• **RECORDS PROVIDED**:
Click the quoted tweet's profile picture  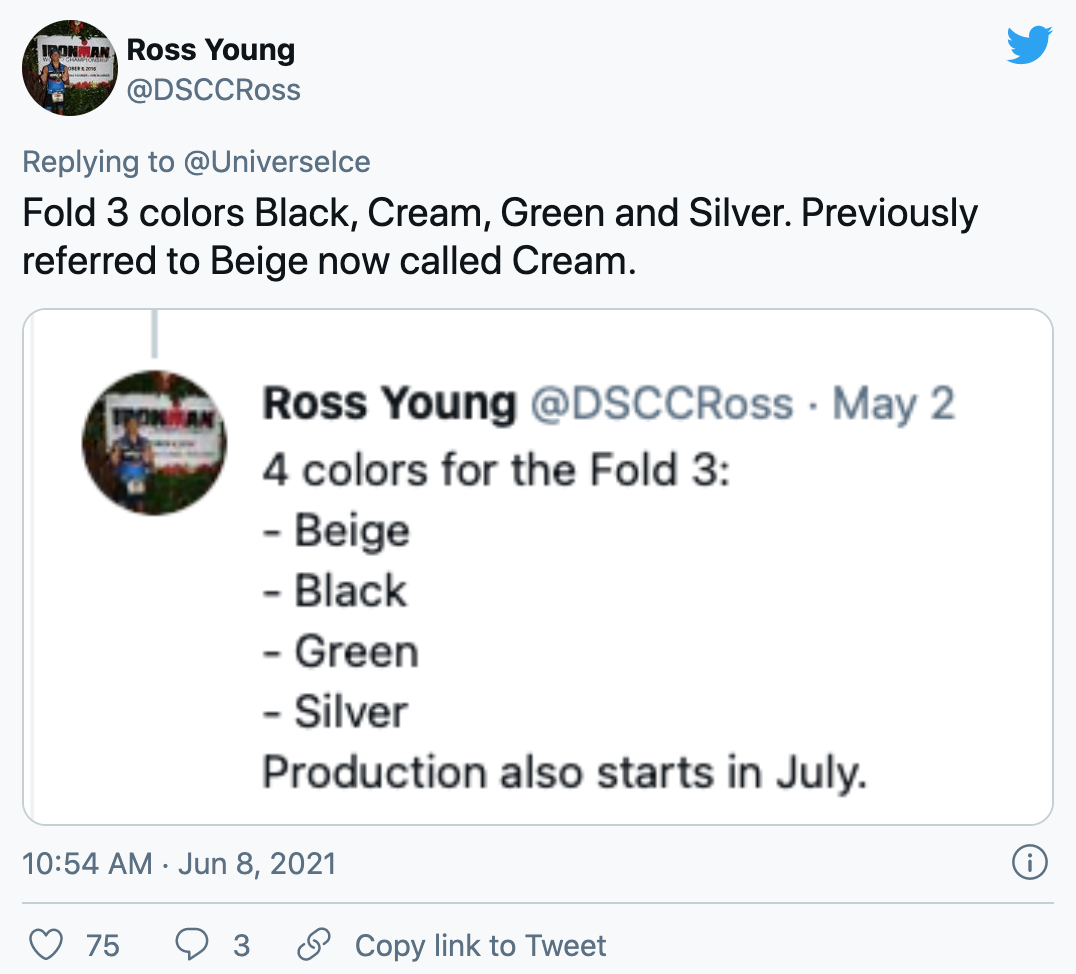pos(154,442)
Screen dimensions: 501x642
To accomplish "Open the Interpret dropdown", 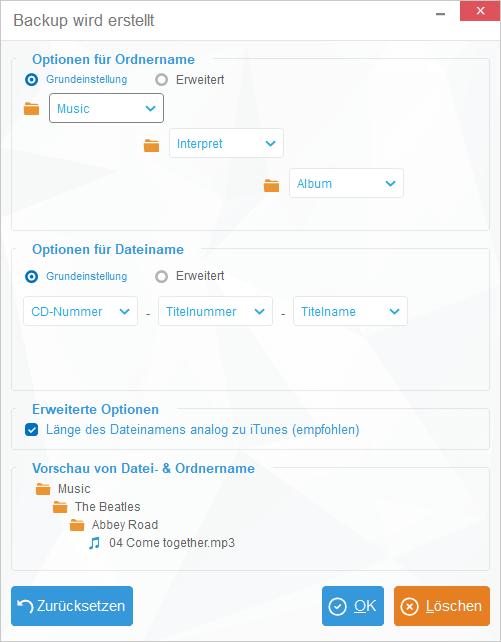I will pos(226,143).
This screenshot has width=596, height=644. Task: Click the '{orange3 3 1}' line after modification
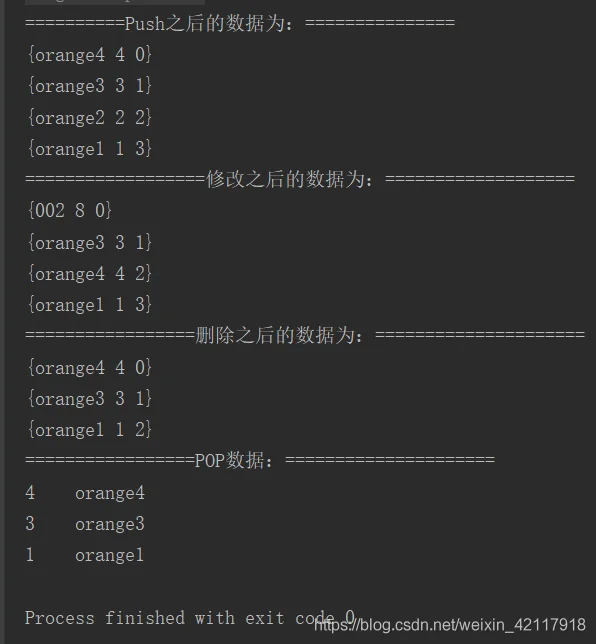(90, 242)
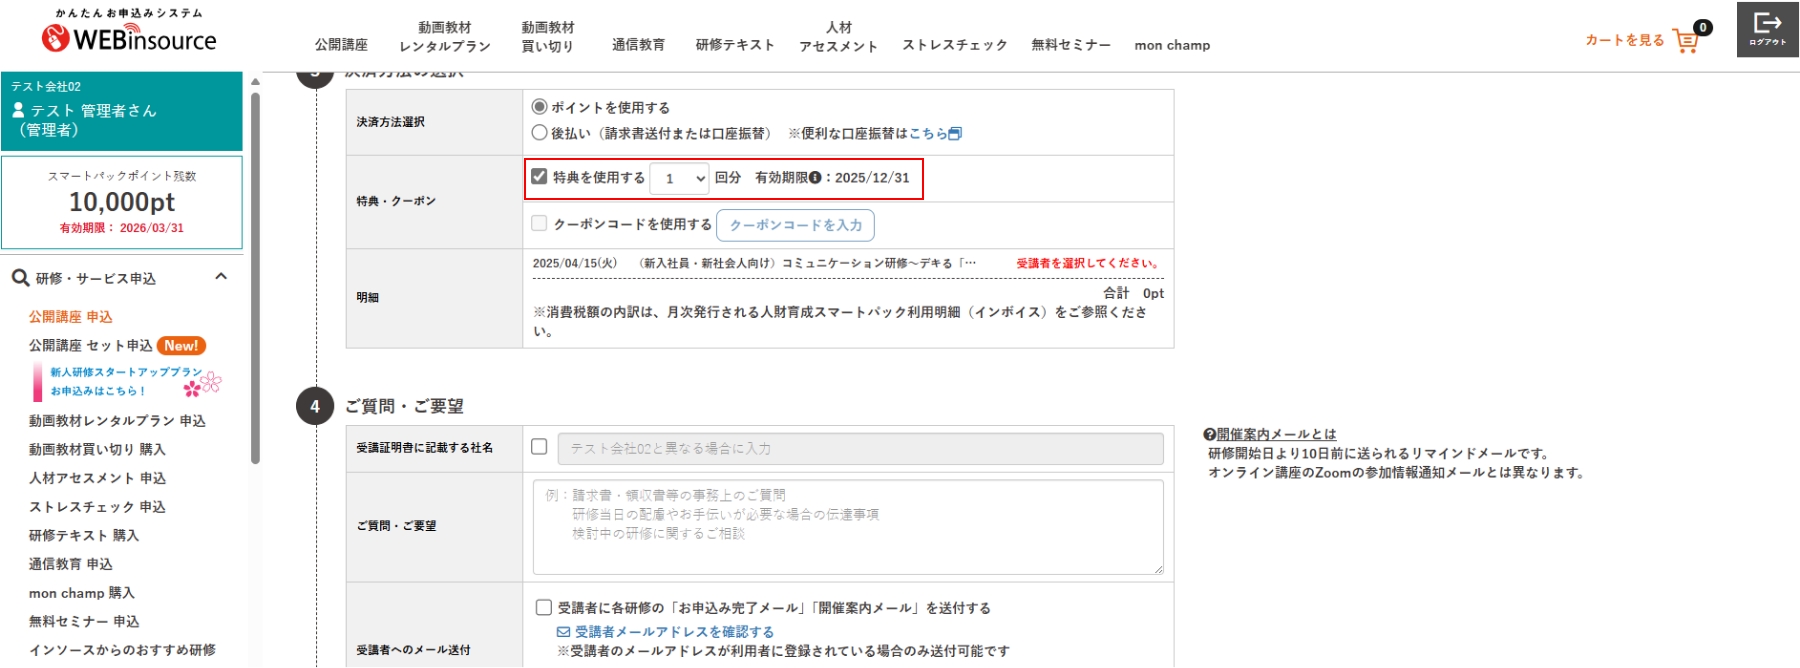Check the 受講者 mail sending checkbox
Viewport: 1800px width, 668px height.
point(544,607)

• **WHAT TO PRODUCE**: Starting with the line that contains "This screenshot has" and ending with the last line of the material, every line must be written out exactly; no other lines and no pictures are wanted.

• **TASK SOLUTION**:
This screenshot has width=596, height=644. Task: Click the '{orange3 3 1}' line after modification
(90, 242)
Check the 受講者 mail sending checkbox
Viewport: 1800px width, 668px height.
point(544,607)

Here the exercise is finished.